Friday, January 4, 2013

Arbitration and Free Agency: A Key Distinction


Baseball arbitration and free agency differ tremendously in one respect: free agency is about what a player will achieve while arbitration focuses on what he has done.

Future projections – based on past performance – play a role in free agency. But projections aren’t included in the arbitration criteria. This distinction makes certain types of information and analysis, which clubs may not want to see in a free agent package, extremely important to an agent’s arbitration brief.

For example, skills like bunting and advancing runners with outs won’t fetch top dollar on the free agent market. But arbitration is a whole different ballgame. Exhibits detailing how a player excelled at “little things” – that resulted in wins – help make your brief a winner. Demonstrate how he performed better than comparable arbitration eligibles in these areas, and it strengthens your case even further.

Gregor Blanco didn’t post big numbers in core statistical categories, but he delivered in many other ways that impacted the Giants outstanding season.

1) Blanco did not hit into a double play in 453 plate appearances. This had only been done seven times since 1950.

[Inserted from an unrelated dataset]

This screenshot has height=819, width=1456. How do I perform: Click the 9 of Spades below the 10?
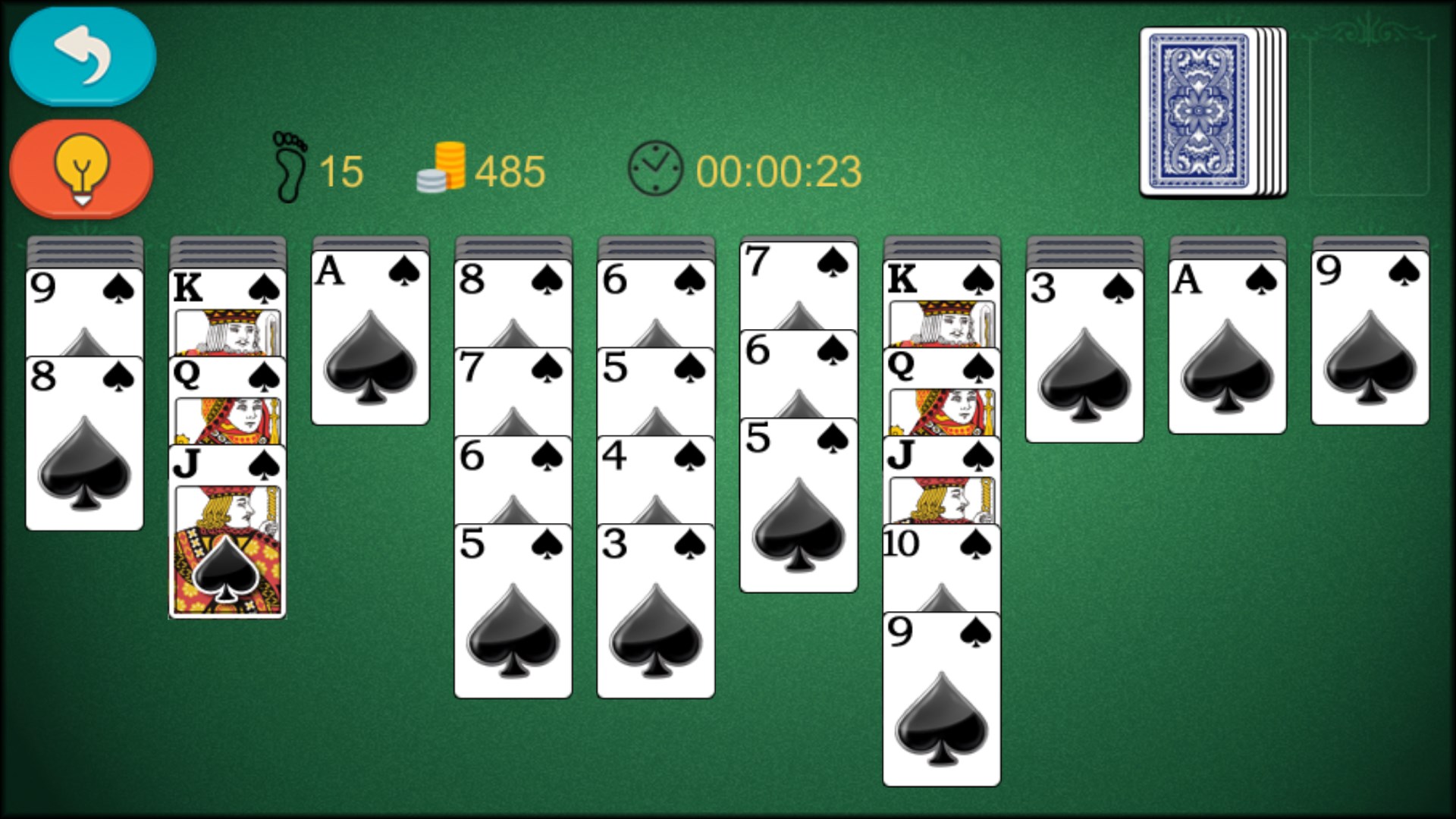click(x=942, y=698)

2) He advanced a runner from second base with nobody out in seven of eight plate appearances in this situation.

3) He drove in a runner from third base with less than two outs 10 times in 18 opportunities. Six of these RBI came in the seventh inning or later, seven contributed to wins and three made up the margin of victory in one-run games.

4) Blanco topped 25 steals and had 5 triples in fewer than 400 at-bats. Only one other Giants player had done that since 1912.

5) He executed five successful sacrifice bunts. The Giants went 4-1 in these games.

All those feats are impressive enough, but they also contributed to a World Championship team. Looking back, for arbitration, that bottom line is all that matters.